Students at Bensenville's Fenton High School are putting the final touches on their spring play, "Fallen Fairies," being presented Thursday through Saturday, April 14-16. Director George Mussman explains why he passed up popular standards and, instead, chose an obscure collaboration between W.S. Gilbert and Edward German.
Q. Tell us a bit about the play and its plot.
A. Fairyland is a kingdom in the clouds above Earth, a perfect society in many ways but, unlike mortals, they are unable to experience love. After being pressured by the other fairies, Queen Selene agrees to bring two mortal men, Ethais and Phyllon, from Earth. The show explores the impact of the introduction of love, but also anger and jealousy, all of which lead to major problems in Fairyland.
Q. Why is "Fallen Fairies" so obscure even though it was done by famous playwrights?
A. The work was a collaboration between W.S. Gilbert and Edward German after Gilbert stopped working with Arthur Sullivan.
Gilbert's last operetta, "Fallen Fairies" has not been performed with an orchestra since the original 1909 production, after Gilbert ended his support for the show when his protégé Nancy McIntosh was replaced.
Fenton's revival of this "lost" operetta includes a new arrangement of the orchestration developed from German's original manuscript.
Q. Explain why this play seemed like a good idea.

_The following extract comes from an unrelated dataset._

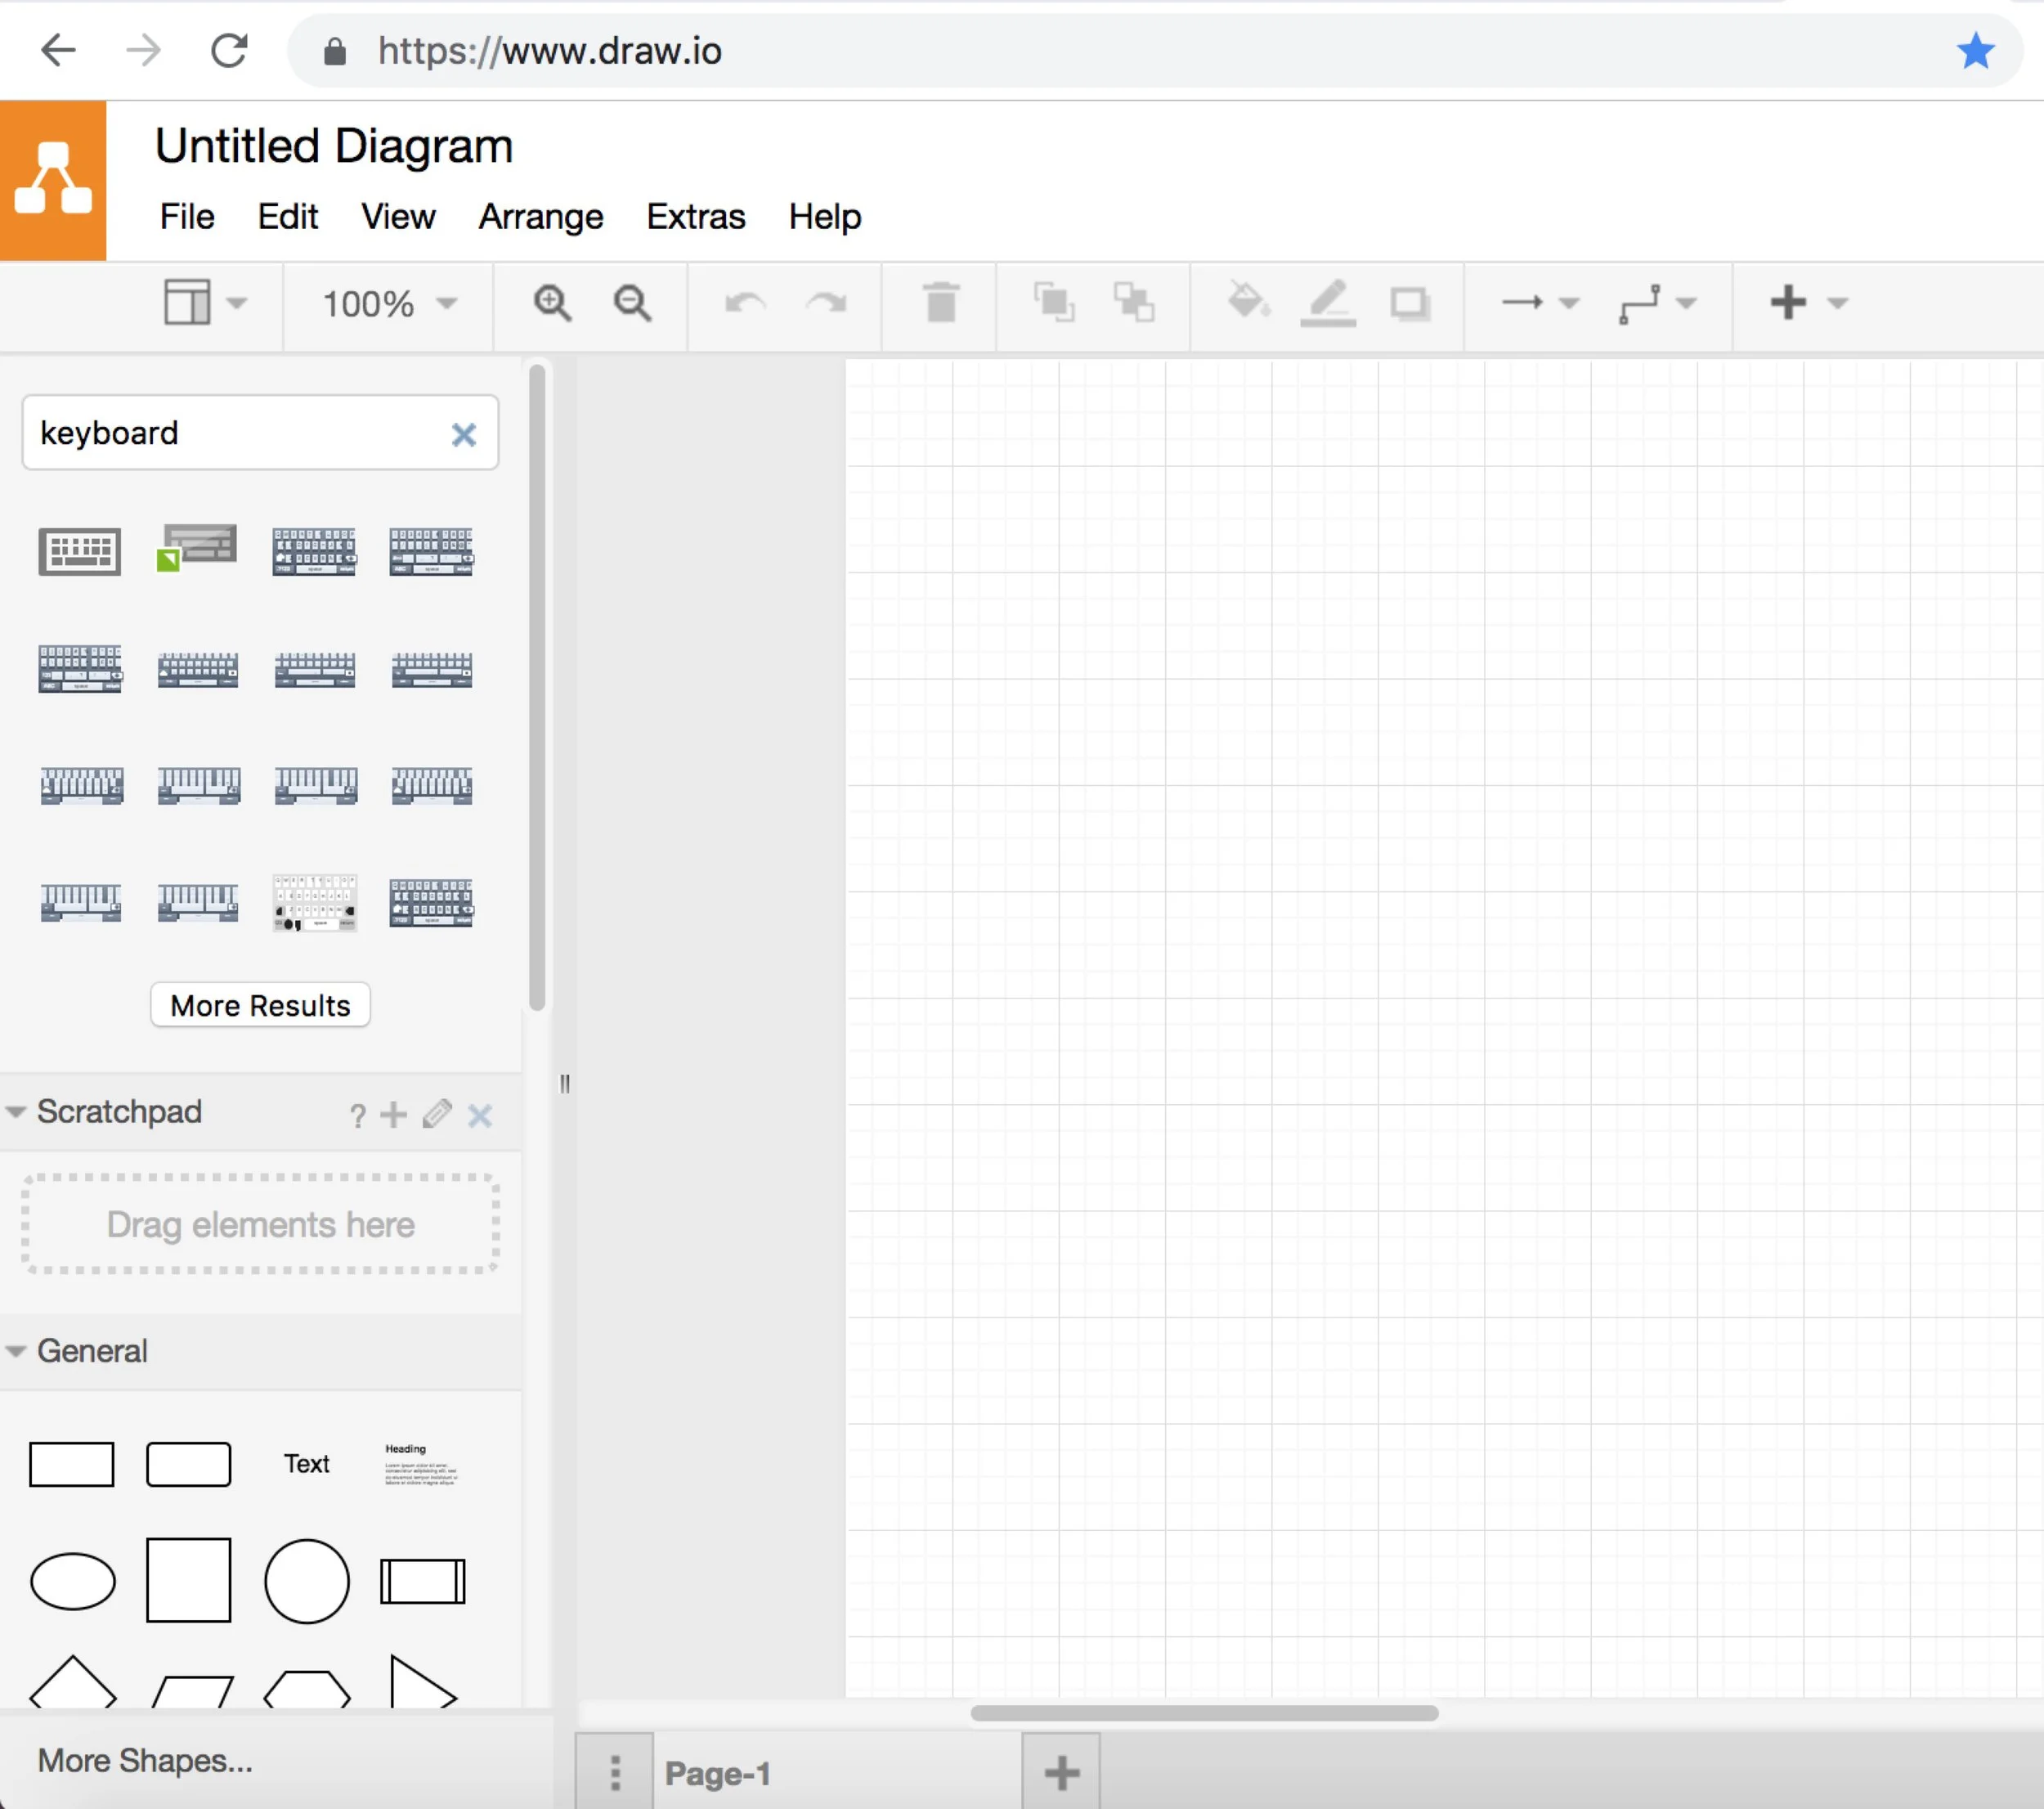Edit the Scratchpad with pencil icon
Screen dimensions: 2044x1809
click(x=437, y=1114)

A. Even though "Fallen Fairies" is essentially an unknown play, I felt the show would be a wonderful learning opportunity for our student performers and crew. We would be presenting a show in a style that we haven't approached in many years, since long before any of the students who are currently in our program became involved at Fenton.
In addition, the students would have an opportunity to essentially put on a completely new show, with no movies, YouTube clips or Broadway recordings to influence their character development or the direction of the show. We would be taking the words and notes off the page and breathing new life into them.
Q. Did the students rise to the challenge?
A. Although initially many of the students were unsure about performing a show that was unfamiliar to them and more than a century old, once the students began working on the show they found that its storylines and humor were understandable for a modern audience and that Gilbert's wicked word play and nuances, which were risqué in 1909, are still edgy today.
From the scene crew's creation of a beautiful setting to the actors who have committed themselves fully to their character development, the students have really done justice to this revival.